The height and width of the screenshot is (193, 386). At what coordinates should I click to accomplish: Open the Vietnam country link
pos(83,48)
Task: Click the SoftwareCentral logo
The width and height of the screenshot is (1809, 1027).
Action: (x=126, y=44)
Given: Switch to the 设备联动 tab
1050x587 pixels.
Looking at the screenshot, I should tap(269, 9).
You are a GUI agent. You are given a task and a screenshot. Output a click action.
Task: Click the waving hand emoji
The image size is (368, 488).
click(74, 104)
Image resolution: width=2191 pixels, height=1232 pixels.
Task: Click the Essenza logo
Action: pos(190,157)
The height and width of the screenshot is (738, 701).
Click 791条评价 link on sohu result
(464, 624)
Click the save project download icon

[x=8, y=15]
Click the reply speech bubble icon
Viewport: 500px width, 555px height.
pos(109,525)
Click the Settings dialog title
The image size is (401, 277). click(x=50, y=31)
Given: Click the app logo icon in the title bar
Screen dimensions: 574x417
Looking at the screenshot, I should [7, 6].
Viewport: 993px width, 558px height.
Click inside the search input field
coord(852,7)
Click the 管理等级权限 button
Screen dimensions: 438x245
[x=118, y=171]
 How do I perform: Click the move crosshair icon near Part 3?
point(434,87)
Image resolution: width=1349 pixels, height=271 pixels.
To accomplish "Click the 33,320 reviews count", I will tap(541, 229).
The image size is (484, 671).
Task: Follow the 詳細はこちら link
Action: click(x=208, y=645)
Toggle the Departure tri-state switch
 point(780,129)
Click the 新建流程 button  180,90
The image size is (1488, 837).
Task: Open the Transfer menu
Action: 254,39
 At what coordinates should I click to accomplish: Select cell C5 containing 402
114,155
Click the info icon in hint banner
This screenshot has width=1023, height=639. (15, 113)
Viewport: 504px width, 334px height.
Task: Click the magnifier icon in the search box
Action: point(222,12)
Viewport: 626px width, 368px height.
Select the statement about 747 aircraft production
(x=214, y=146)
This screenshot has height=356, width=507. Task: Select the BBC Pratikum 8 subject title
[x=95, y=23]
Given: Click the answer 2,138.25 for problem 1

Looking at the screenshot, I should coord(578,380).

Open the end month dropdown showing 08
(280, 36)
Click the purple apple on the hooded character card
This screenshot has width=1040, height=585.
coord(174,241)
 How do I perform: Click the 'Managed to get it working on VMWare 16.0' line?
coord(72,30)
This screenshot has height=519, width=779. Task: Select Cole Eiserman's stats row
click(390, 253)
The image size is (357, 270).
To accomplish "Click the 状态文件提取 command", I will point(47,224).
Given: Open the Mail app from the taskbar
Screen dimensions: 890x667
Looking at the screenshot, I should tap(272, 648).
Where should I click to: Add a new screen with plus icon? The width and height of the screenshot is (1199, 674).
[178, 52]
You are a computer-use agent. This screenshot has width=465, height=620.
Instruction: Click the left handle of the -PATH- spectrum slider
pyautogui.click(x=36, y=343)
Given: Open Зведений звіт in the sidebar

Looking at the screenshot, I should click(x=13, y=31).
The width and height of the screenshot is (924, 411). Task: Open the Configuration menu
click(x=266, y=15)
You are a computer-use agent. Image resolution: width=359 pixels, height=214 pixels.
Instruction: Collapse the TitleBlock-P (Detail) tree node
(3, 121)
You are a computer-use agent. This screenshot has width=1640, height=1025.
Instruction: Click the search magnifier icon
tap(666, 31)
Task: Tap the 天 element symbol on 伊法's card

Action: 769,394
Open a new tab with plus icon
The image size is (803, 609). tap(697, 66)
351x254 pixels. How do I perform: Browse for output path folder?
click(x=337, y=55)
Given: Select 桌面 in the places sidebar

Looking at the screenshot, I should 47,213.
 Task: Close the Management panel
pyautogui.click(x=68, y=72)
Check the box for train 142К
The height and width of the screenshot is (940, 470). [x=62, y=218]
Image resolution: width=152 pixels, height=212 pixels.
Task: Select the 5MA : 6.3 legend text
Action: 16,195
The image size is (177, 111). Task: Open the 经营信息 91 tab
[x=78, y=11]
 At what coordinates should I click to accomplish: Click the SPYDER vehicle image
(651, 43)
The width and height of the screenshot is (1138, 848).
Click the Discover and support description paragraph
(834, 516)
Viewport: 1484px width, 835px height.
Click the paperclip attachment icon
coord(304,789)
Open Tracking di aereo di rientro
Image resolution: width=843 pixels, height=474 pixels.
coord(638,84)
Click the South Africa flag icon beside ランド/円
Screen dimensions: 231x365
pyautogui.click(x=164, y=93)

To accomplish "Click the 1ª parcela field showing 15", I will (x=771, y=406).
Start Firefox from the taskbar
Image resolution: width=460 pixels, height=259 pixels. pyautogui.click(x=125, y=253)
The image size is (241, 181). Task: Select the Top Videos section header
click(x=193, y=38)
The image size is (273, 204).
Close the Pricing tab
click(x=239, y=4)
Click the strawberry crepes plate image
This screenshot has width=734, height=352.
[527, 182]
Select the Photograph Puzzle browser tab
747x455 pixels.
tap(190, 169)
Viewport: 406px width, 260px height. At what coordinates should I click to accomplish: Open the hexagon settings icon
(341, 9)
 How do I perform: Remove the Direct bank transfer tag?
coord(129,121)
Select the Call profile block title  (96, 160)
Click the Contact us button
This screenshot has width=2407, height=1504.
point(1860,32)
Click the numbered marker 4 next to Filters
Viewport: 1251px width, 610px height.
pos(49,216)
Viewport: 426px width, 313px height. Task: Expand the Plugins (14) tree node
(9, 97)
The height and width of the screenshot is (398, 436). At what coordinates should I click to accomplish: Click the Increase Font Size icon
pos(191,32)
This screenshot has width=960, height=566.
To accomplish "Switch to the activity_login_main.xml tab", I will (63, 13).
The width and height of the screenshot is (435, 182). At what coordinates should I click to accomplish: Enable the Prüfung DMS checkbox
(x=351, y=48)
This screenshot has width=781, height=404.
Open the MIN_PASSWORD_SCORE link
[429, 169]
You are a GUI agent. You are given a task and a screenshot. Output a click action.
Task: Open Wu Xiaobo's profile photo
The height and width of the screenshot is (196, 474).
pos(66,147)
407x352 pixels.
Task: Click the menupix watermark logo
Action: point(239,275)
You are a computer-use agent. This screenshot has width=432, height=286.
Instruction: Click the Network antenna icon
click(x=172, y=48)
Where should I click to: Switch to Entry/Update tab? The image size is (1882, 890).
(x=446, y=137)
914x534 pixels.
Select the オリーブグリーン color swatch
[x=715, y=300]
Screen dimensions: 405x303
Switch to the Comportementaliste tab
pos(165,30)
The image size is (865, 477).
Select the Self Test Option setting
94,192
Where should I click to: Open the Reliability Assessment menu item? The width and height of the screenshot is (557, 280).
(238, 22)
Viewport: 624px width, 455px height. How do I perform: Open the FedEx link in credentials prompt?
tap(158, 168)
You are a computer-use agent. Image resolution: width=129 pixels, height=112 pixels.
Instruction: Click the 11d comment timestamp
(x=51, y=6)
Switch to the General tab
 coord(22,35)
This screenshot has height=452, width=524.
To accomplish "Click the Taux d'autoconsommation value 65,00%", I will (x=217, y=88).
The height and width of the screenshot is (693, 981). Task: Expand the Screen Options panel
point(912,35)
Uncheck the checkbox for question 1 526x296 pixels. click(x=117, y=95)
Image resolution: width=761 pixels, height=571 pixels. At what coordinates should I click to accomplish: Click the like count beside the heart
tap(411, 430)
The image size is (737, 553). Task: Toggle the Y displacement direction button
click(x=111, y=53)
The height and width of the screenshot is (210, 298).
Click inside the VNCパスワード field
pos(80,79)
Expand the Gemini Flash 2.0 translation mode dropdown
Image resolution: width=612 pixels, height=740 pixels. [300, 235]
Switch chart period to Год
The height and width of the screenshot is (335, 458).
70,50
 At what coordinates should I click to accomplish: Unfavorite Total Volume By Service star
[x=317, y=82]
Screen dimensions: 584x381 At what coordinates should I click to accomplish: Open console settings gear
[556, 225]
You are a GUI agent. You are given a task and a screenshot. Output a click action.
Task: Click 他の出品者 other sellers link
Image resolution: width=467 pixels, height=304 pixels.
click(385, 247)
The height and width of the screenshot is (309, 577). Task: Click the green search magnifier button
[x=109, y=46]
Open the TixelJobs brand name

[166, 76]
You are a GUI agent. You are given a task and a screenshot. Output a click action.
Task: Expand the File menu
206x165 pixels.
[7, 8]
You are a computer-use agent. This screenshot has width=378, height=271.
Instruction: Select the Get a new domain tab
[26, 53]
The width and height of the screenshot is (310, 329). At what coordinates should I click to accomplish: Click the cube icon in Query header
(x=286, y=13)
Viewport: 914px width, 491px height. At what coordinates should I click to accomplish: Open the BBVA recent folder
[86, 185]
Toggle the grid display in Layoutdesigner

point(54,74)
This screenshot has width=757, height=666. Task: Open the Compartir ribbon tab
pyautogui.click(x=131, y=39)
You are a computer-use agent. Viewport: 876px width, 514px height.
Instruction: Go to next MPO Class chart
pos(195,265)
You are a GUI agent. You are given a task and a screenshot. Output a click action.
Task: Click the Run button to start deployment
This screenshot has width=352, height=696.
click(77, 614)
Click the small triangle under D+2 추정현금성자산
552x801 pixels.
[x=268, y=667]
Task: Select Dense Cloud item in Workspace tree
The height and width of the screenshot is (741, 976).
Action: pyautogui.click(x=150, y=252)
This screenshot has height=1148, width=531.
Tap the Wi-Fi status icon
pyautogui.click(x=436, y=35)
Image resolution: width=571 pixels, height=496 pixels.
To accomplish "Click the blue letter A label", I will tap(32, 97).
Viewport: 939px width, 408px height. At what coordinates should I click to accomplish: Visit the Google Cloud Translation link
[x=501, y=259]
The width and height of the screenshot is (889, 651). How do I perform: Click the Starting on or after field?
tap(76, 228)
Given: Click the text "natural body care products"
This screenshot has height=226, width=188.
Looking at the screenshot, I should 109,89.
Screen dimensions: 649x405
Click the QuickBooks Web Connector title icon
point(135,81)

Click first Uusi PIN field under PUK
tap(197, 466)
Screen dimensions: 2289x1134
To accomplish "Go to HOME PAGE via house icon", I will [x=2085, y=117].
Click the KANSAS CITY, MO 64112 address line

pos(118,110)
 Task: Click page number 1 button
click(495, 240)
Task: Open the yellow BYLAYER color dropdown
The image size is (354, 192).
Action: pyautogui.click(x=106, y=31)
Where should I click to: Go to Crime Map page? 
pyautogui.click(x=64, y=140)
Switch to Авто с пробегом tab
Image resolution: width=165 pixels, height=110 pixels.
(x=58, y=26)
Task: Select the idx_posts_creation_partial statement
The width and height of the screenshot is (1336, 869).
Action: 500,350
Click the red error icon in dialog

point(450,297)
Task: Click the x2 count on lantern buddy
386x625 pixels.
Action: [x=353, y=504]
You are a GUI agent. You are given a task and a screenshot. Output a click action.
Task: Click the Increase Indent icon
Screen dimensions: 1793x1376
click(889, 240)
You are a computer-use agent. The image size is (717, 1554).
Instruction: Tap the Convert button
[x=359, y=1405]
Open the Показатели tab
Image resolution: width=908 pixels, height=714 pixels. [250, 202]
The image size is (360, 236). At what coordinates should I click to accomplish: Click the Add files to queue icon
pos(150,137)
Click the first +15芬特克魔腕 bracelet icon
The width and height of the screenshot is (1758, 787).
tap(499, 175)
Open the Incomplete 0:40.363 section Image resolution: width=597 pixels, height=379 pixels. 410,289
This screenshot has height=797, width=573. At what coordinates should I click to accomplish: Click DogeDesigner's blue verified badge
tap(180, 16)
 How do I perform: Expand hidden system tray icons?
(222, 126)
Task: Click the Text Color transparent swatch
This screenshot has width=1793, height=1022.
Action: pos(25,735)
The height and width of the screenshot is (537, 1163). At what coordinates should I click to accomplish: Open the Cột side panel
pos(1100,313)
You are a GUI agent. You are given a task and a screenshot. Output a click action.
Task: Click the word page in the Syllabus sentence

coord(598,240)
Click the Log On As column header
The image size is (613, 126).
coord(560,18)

== Requirements ==
Reproduce verbatim the lines of the data starting with the line that contains "The width and height of the screenshot is (1138, 848)." and going on through the line that contains "will (x=771, y=406).", both included.

== Written answer ==
The width and height of the screenshot is (1138, 848).
Click the Discover and support description paragraph
(834, 516)
Viewport: 1484px width, 835px height.
Click the paperclip attachment icon
coord(304,789)
Open Tracking di aereo di rientro
Image resolution: width=843 pixels, height=474 pixels.
coord(638,84)
Click the South Africa flag icon beside ランド/円
Screen dimensions: 231x365
pyautogui.click(x=164, y=93)

To accomplish "Click the 1ª parcela field showing 15", I will (x=771, y=406).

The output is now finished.